Cambridge District Scout Archive
Scouting for Boys was first published on 24th January 1908.
“A public meeting was held at the Perse School in March 1908 when Sir Robert Baden Powell was present and gave an address on the aims and methods of Scouting. The meeting was well attended by some of the most influential people in Cambridge, and the direct result of it was the formation of several isolated units scattered about the town, chiefly in the form of “monkey patrols”; i.e. small parties of boys who banded themselves together and played at scouting without being under any proper control.’
‘ As time went on gentlemen took these patrols in hand, and several larger troops were formed, on a more secure basis, in central Cambridge, Cherry Hinton and Chesterton, at the Perse and Higher Grade Schools and in connection with the Boys’ Brigade Company.’ Ken North 70 years of Scouting (delivered 1978) and taken from the records compiled by Howard Mallett, long term Secretary 1912 – 1936 and DC 1945 – 1952
March 1908 ‘Baden-Powell addressed a meeting at the Perse School following which isolated patrols were formed in and around Cambridge‘ 5th Cambridge Scouts The first 50 years
30th May 1910 Inauguration of Cambridge and District Boy Scouts Association
Photographs show the 2nd Cambridge camping in the summer of 1908.
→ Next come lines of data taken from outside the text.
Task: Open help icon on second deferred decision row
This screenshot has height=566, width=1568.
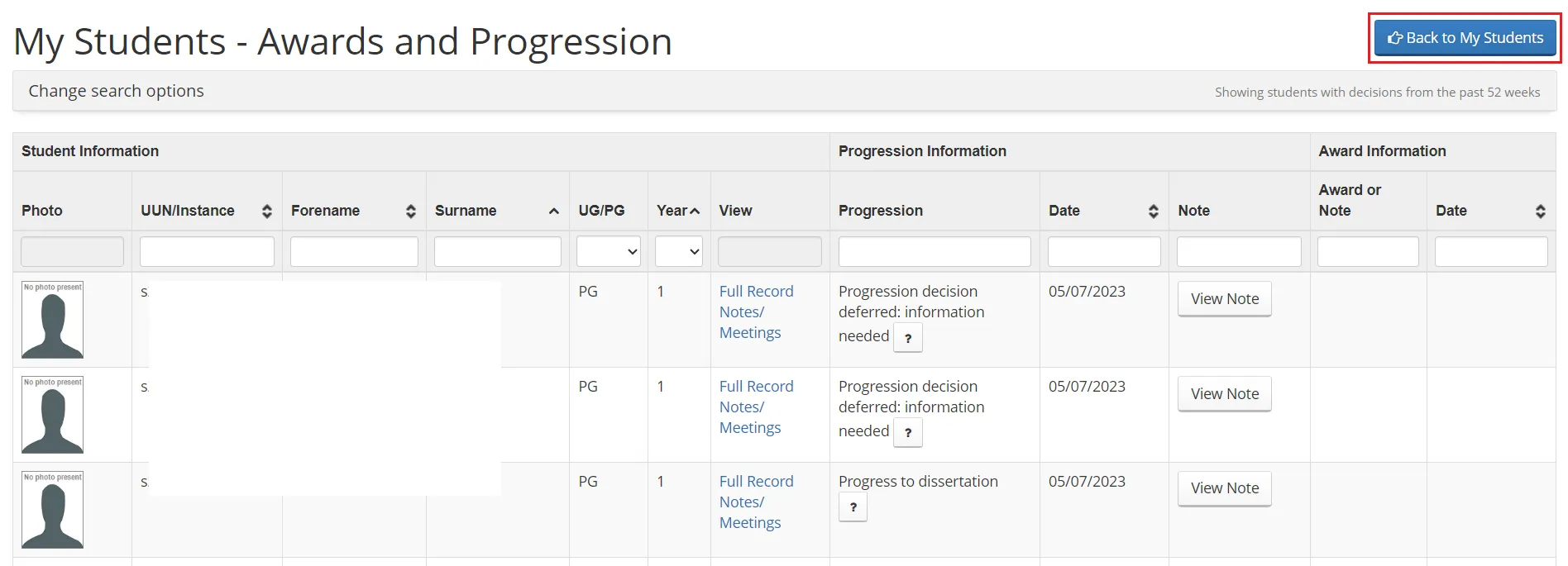Action: coord(907,432)
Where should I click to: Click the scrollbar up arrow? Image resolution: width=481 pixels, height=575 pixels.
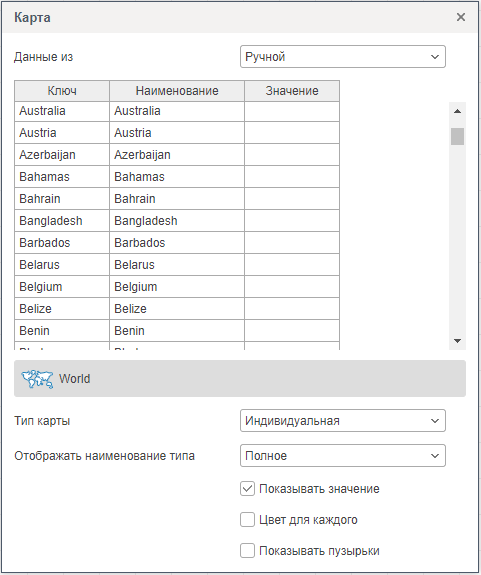click(457, 111)
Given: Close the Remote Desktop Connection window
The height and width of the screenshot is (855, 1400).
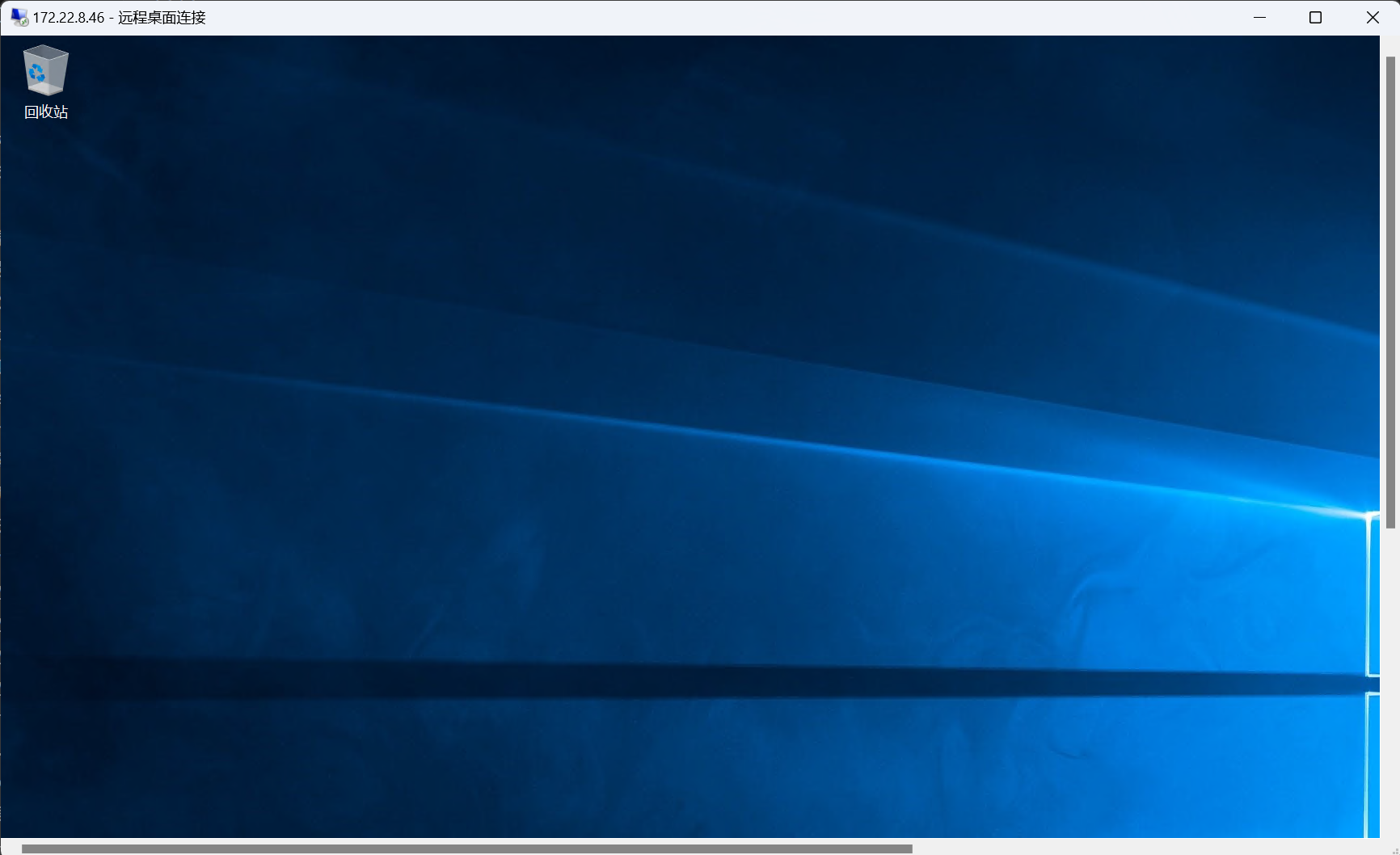Looking at the screenshot, I should [x=1373, y=18].
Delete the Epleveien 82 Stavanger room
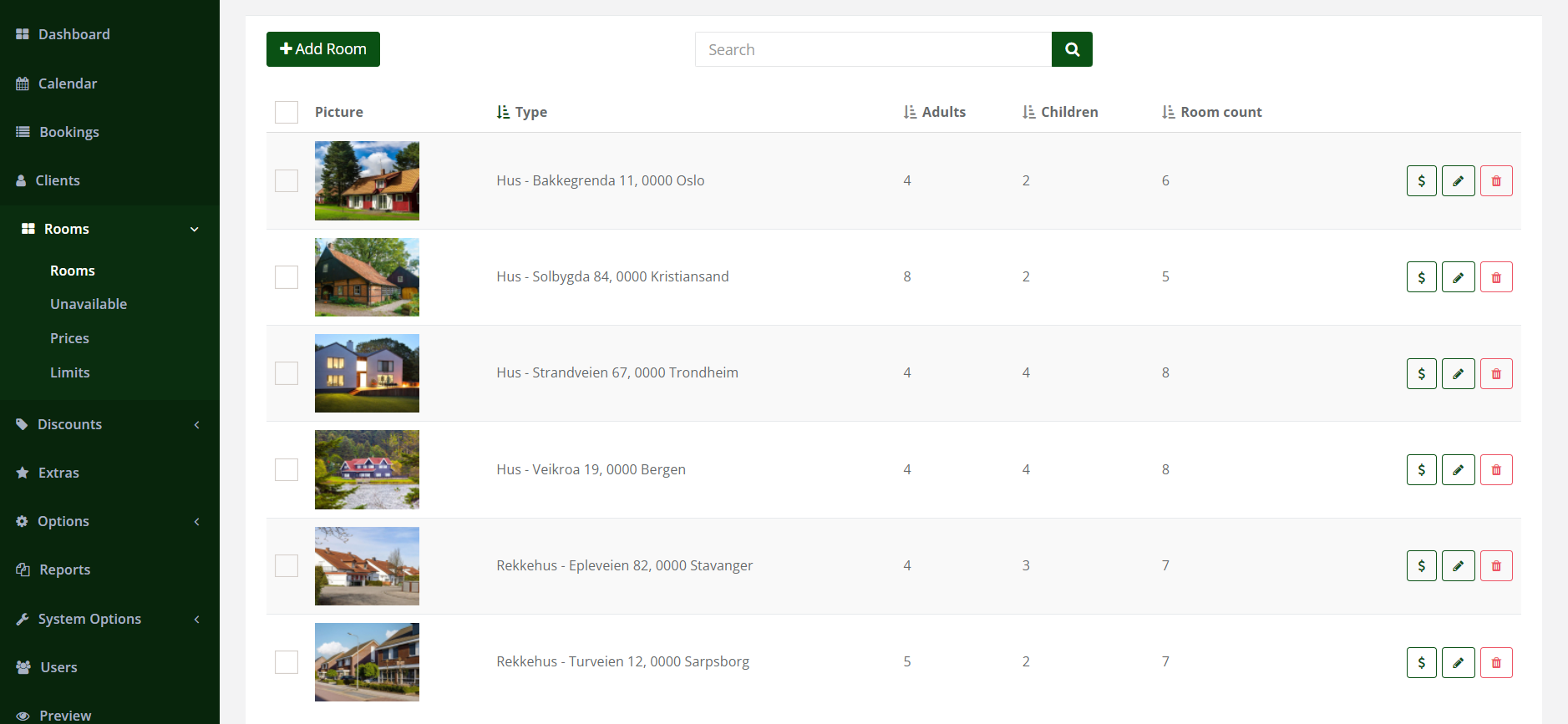The height and width of the screenshot is (724, 1568). click(x=1495, y=566)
During this period Dr W.H.D. Rouse of the Perse School and the Rev. A.S. Duncan Jones, Dean of Caius College successively acted as chairmen.”
‘November 16th 1908. According to Mr Mallett the first Minute Book had the heading “Boy Scout Organisation Committee”. Dr Rouse was appointed Chairman (and) proposed “That those present form the Committee with power to co-opt.” A further meeting was held on December 7th. At this meeting a sub-committee was formed to enquire into the opinion “that some of the Boy Scouts are doing harm to certain companies of the Boys’ Brigade.” A Field Day was arranged for “Boxing Day” for the Local Patrols.’
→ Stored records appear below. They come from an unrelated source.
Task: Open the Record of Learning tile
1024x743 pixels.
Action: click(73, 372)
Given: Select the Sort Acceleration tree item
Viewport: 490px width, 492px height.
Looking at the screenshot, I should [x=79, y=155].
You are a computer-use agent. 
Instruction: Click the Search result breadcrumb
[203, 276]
16th November 1908 The first meeting was held to consider organisation of Scouts 5th Cambridge Scouts The first 50 years
‘At a meeting held on February 15th 1909 when a report regarding Scouts belonging to the Boys’ Brigade and vice versa was made, regulations upon transfers were agreed. Camping Rules were formulated. An age limit was adopted “from 10 years upwards and no maximum age.”’
‘A meeting hold on March 29th passed a regulation “that no scout be allowed to parade in uniform without the consent of his Scoutmaster”, on July 12th “agreed that 28 boys from Cambridge would attend a camp at Hartford. £2 profit from a Promenade Concert was given towards the camp funds.”’
July 26th, “Decided to take a room in Guildhall Place as headquarters of Cambridge Boy Scouts and that 8d a month be subscribed by each troop towards maintenance”.
‘That E Troop having grown in numbers considerably be formed into a separate District and called A division’. (This is the only record of this system of divisions)
30th May 1910 Inauguration of Cambridge and District Boy Scouts Association 5th Cambridge Scouts The first 50 years
The District was registered at I.H.Q. on June 4th 1910.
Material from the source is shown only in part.